What is needed: Starting at the line that contains "1200x629 pixels. Task: Click", return every line through the end of the data exactly, without pictures.
Information supplied section start
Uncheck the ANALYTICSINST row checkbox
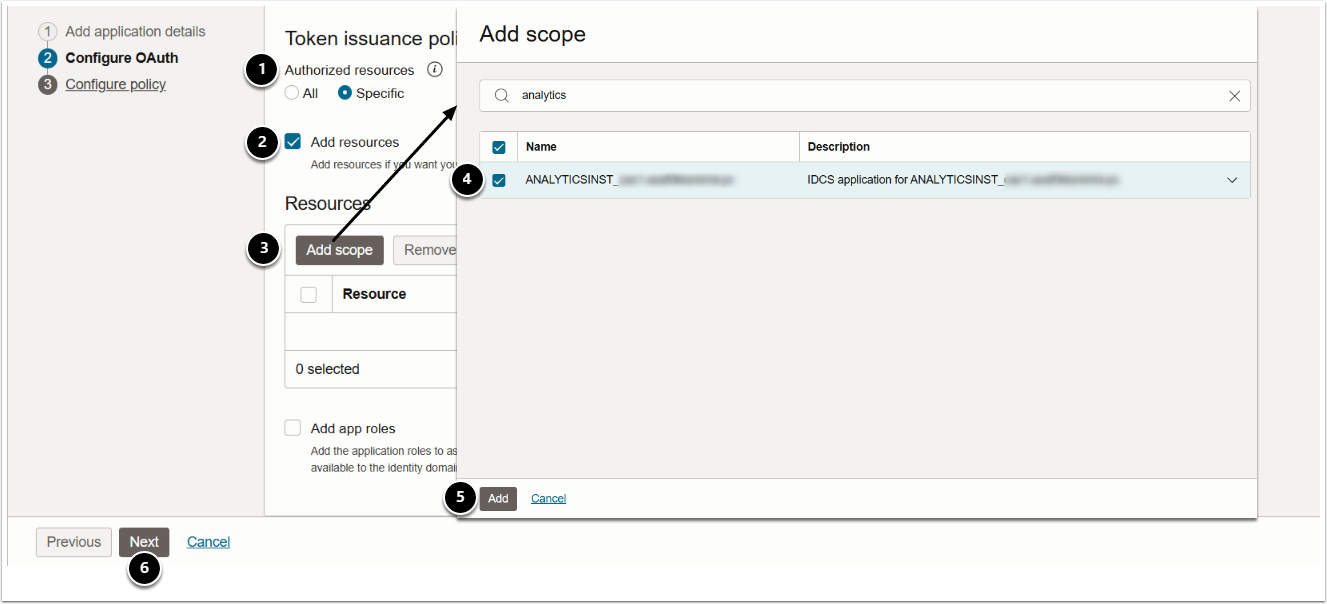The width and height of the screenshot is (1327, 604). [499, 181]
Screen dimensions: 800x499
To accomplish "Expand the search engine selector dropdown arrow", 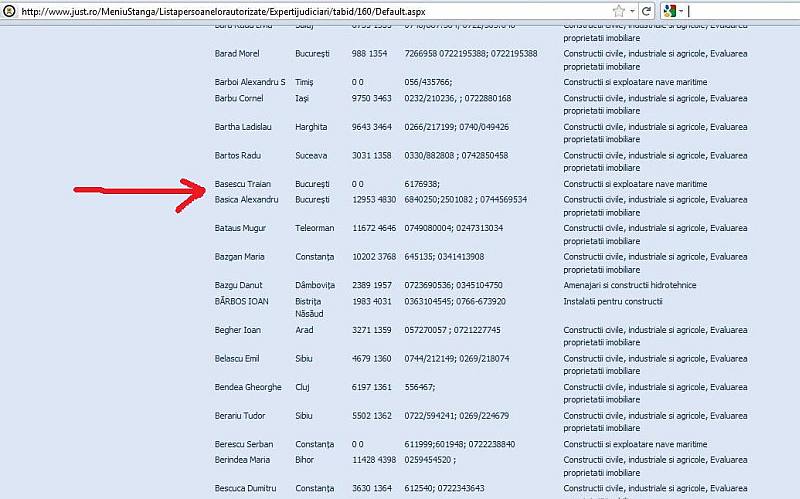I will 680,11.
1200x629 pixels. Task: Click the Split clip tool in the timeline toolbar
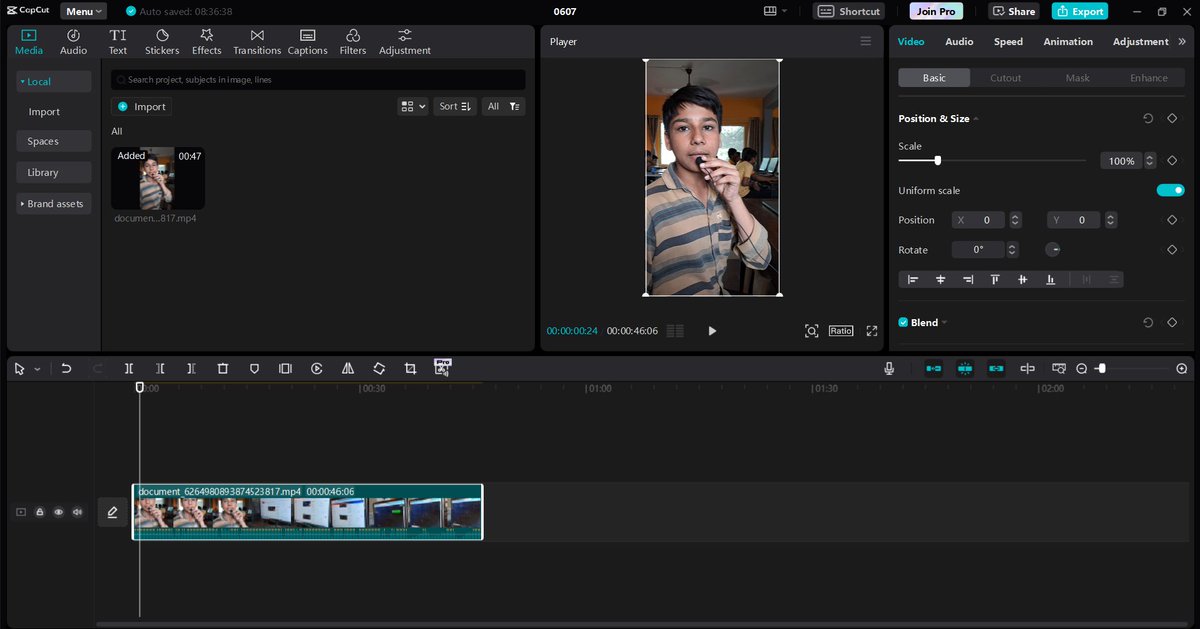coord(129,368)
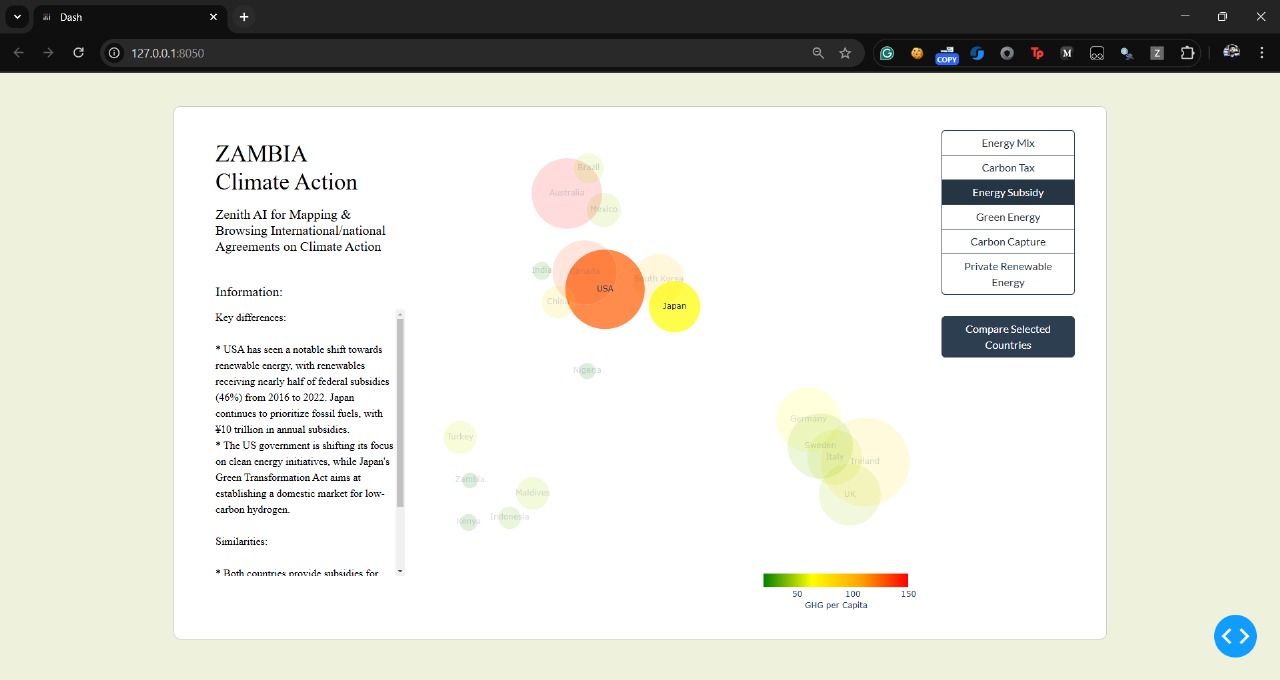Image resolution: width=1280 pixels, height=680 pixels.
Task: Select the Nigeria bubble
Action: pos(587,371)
Information supplied section end
Exercise result:
1200x629 pixels. Task: Click the Split clip tool in the timeline toolbar
coord(129,368)
Image resolution: width=1280 pixels, height=680 pixels.
Task: Select the Nigeria bubble
Action: pos(587,371)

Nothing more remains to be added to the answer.